L’ACAPS donne comme exemple de dépenses injustifiées l’AG de 2016 où 540 personnes ont été prises en charge alors qu’il n’y a officiellement plus que 495 délégués. Selon le rapport, ces “intrus” étaient les membres du bureau exécutif de l’Union Africaine de la Mutualité (UAM), des représentants de l’ODEMA (Organisation des entités mutuelles des Amériques), ainsi que des invités nationaux et internationaux. Le prestataire chargé de l’organisation de l’AG en question, « Fan Tours SARL”, a assuré l’achat des billets d’avion pour les personnes venant de l’étranger, et donc externes à la mutuelle, pour un montant de 173.094 dirhams. A cette somme, il faut ajouter l’achat source de 9 billets d’avion supplémentaires, l’hébergement dans trois suites exécutives, la mise à disposition de deux minibus, en plus de voitures haut de gamme (3 Mercedes Classe E, un 4×4 et une Peugeot 508). Coût de ces prestations supplémentaires : près de 400.000 dirhams. Bis repetita pour l’AG de 2018. La mutuelle s’est engagée à régler à l’hôtel Mogador Palace une prestation couvrant au minimim 540 personnes et au maximum 600. Au final, seuls 455 délégués étaient présents.
Après la dissolution du MGPAP, Abdelmoumni fustige.

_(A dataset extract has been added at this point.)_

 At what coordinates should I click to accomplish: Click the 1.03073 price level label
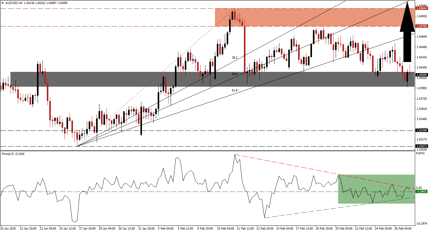[421, 146]
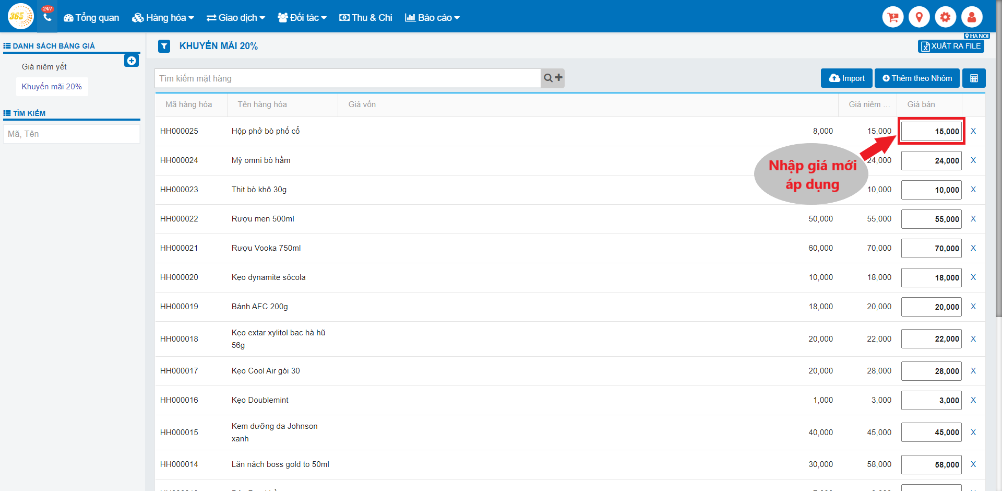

Il organise quelques jours après une conférence de presse au siège de l’USFP, accusant Mohamed Yatim, ex-ministre de l’emploi, d’avoir entrepris cette démarche afin de mettre la MGPAP sous la coupe du PJD. Abdelmoumni a dénoncé une « dissolution politique » du Conseil d’administration, mais ses propos ont résonné faux. Les dépassements d’Abdelmoumni ont été constatés bien avant l’arrivée du PJD, mais il n’y avait pas assez de preuves pour le rappeler à l’ordre. Rappelons qu’Abdelmoumni était également impliqué dans une affaire de harcèlement sexuel, séquestration et non assistance dont il a été accusé par une fonctionnaire de la Mutuelle. Une affaire déclarée sans suite par la justice, mais l’affaire n’a pas manqué de s’ajouter à l’image de fraudeur confirmé que s’était construit l’ex-patron de la MGPAP.